In this chapter, we consider a simple mobile robot that operates in a warehouse, and whose main task is to transport products from various storage locations to a shipping station. The representations and models in this chapter are significantly more complex than those in the previous chapters, but they are also much more realistic than those of previous chapters, and in some cases are not so different from what is used in current state-of-the-art robotic systems.
For the first time, we will consider the case in which the state space is continuous. While we do not consider rotation in this chapter, we will assume that the robot can translate freely to any point on the warehouse floor, so the state space will be a subset of \(\mathbb{R}^2\). In order to represent uncertainty in state, we will introduce continuous probability distributions on \(\mathbb{R}^2\), specifically, the multivariate Gaussian distribution. To model the motion of such a robot, we introduce omni-wheels, and investigate the geometry of motion using such wheels. Then, to model uncertainty in the motion model, we again use the multi-variate Gaussian distribution.

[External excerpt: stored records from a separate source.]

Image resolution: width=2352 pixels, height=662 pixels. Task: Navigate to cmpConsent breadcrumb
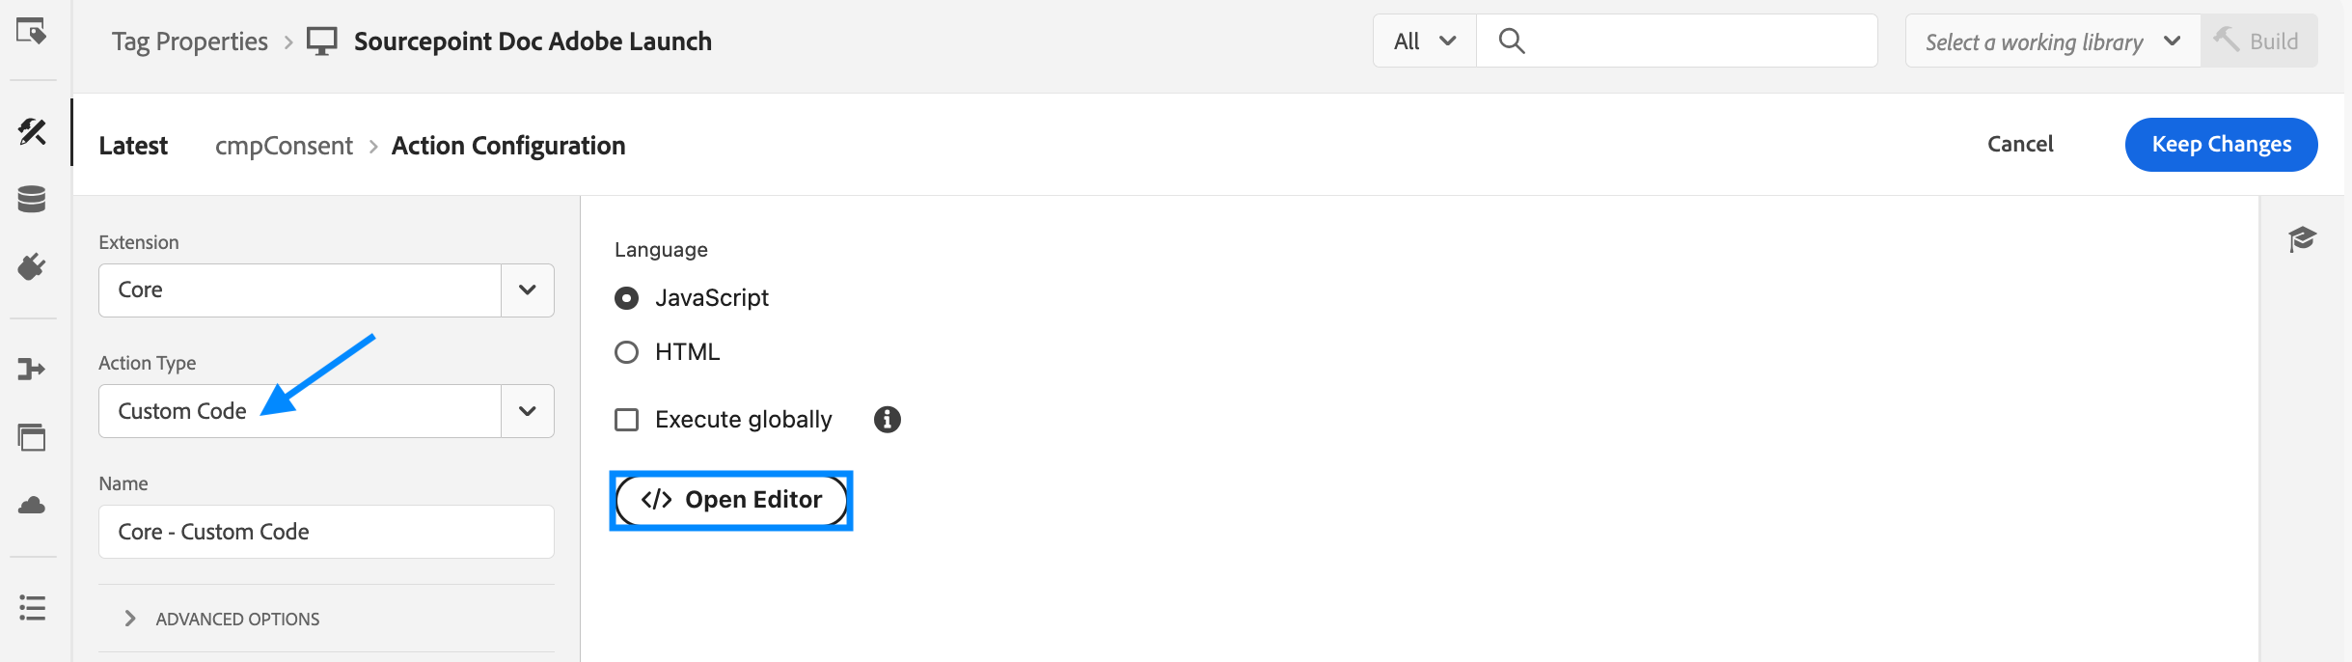pos(284,146)
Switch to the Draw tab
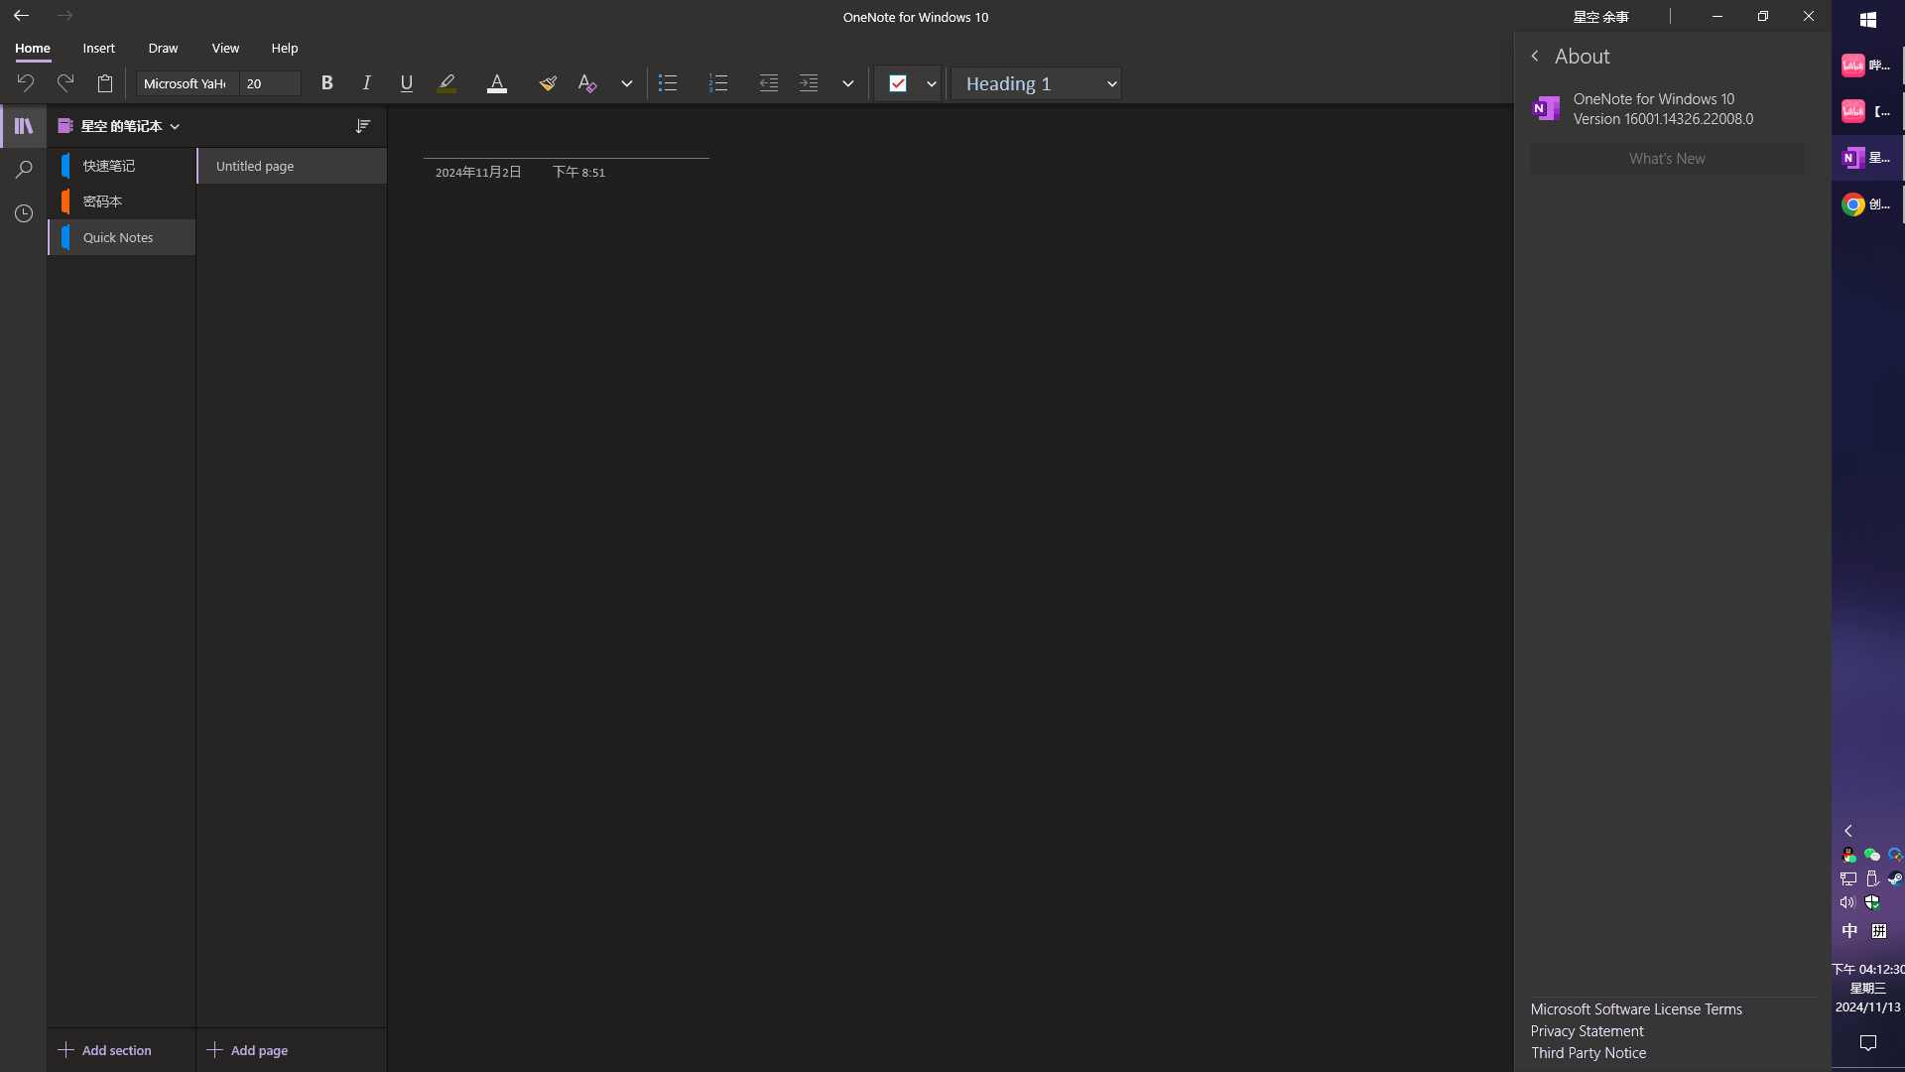 tap(162, 48)
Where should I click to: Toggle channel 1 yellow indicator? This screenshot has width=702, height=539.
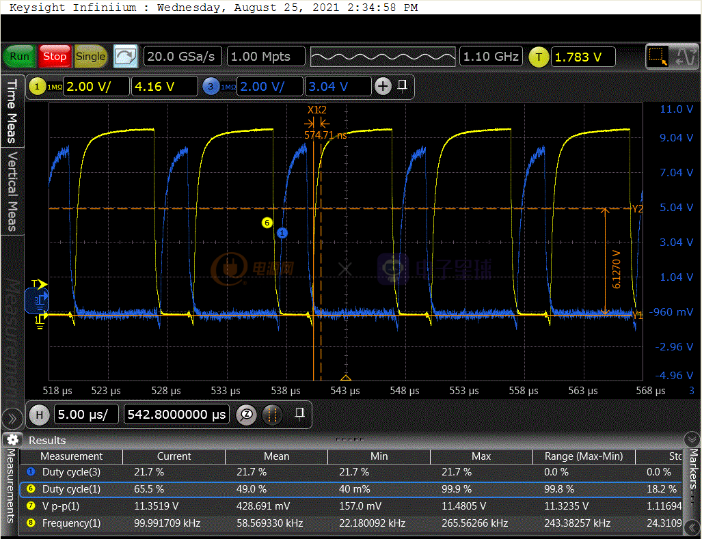coord(36,87)
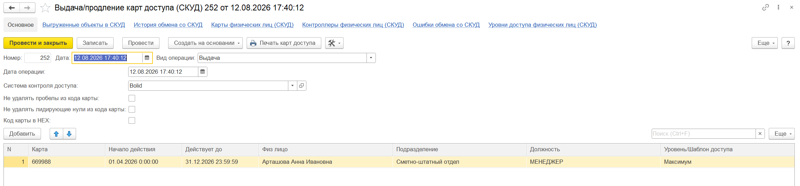Expand Вид операции dropdown list
Image resolution: width=800 pixels, height=186 pixels.
click(x=371, y=58)
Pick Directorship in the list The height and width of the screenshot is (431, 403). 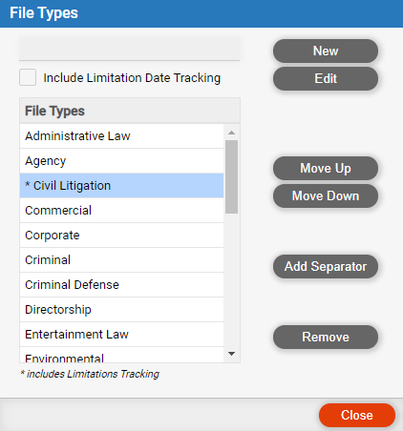tap(121, 310)
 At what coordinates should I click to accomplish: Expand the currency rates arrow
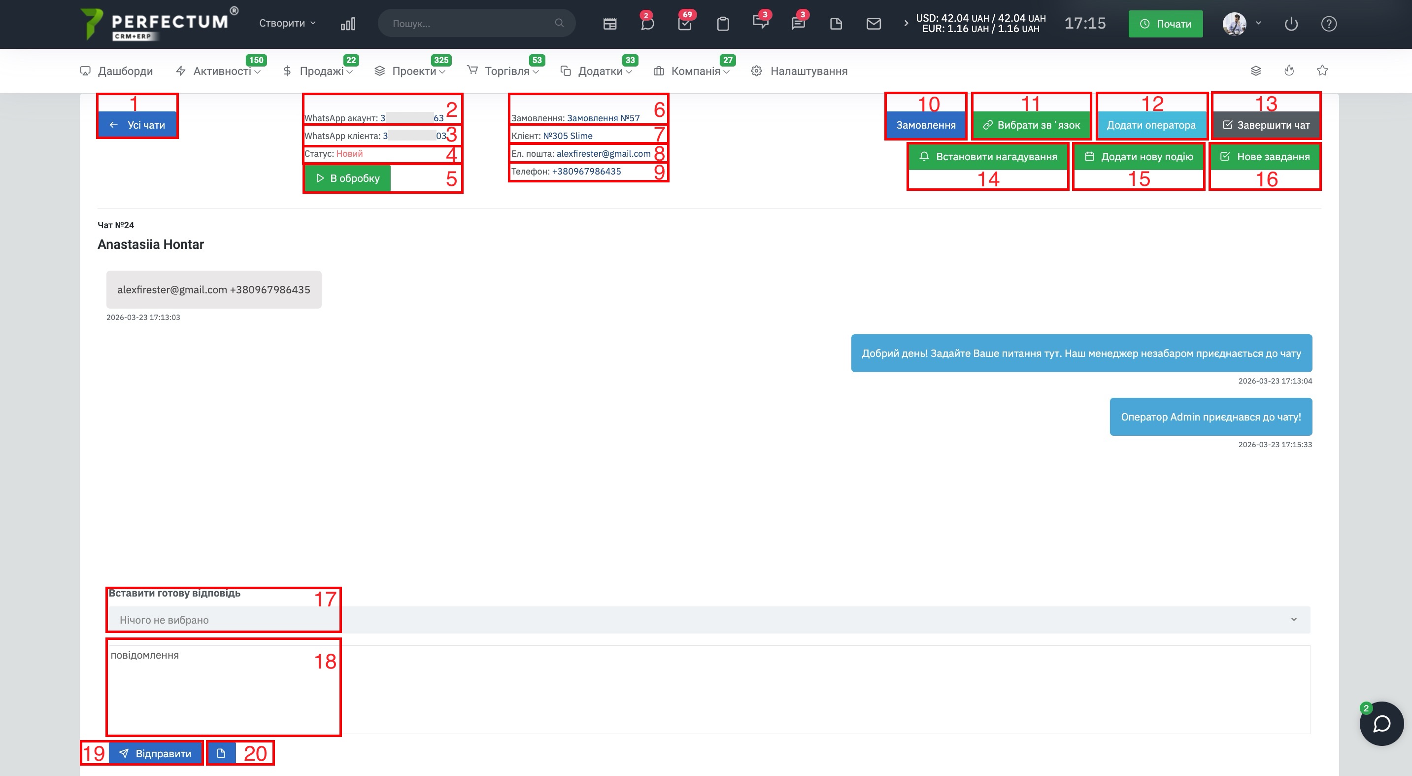pos(906,23)
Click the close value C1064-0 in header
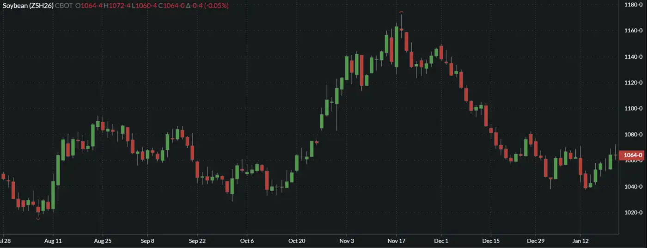Viewport: 647px width, 248px height. 170,6
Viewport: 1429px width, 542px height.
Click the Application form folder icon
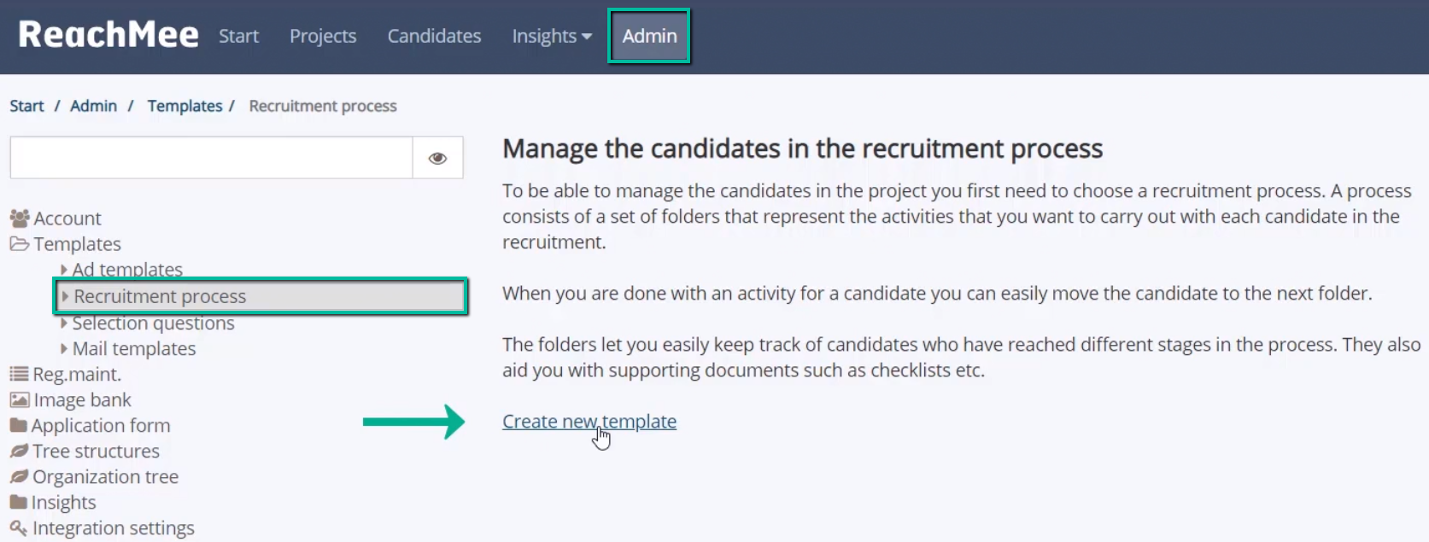[18, 425]
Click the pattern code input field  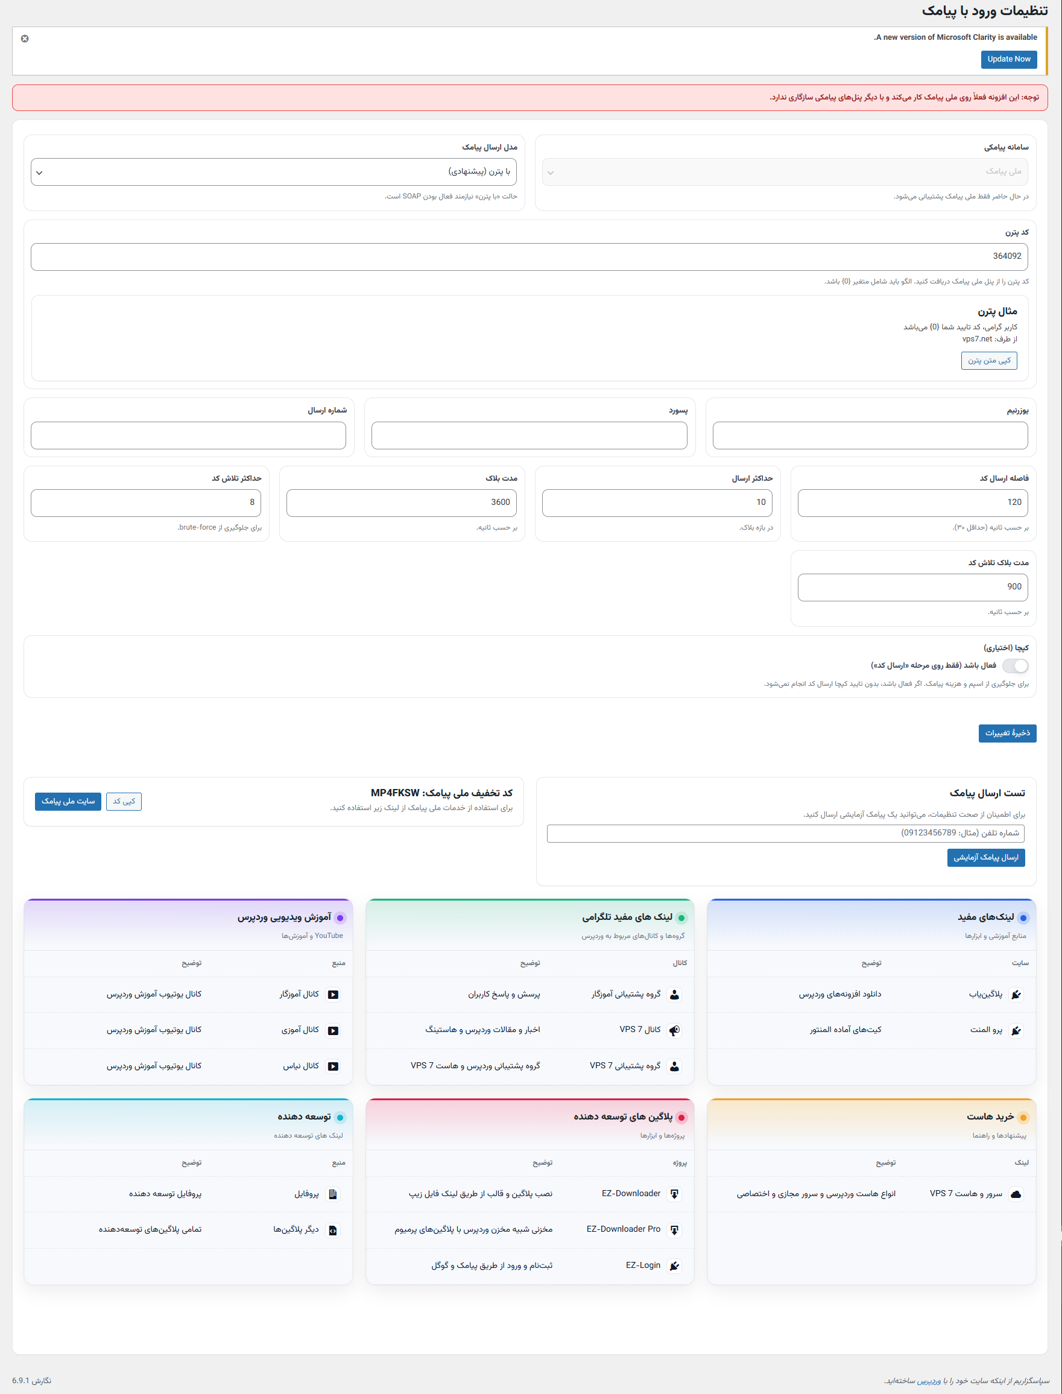coord(529,257)
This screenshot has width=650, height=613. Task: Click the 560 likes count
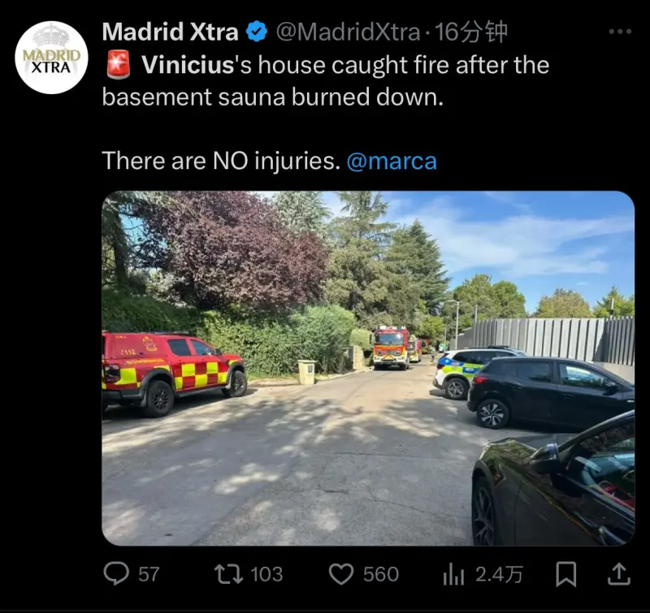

For sensing and perception, we again use continuous probability distributions: one-dimensional distributions for a range sensor, and two-dimensional distributions for a GPS-like sensor. We then introduce the perception problem of localization: given a map of the environment along with the action and sensor measurement histories, determine the robot’s current location (i.e., the current state). We first look at “Markov Localization”, which is a straightforward application of HMMs. We then introduce a particle filter as a better alternative. When applied to localization, the resulting algorithm is called “Monte Carlo Localization.” Finally, as an advanced technique, Kalman smoothing is discussed. These three solution approaches demonstrate trade-offs between computational cost and accuracy.
For planning, we will extend our value iteration algorithm of the previous chapter to the case of planning motions for a robot that translates in the plane when there is uncertainty in both the motion model and knowledge of the current state. This requires defining a reward function that guides the robot to its goal while avoiding collisions with obstacles.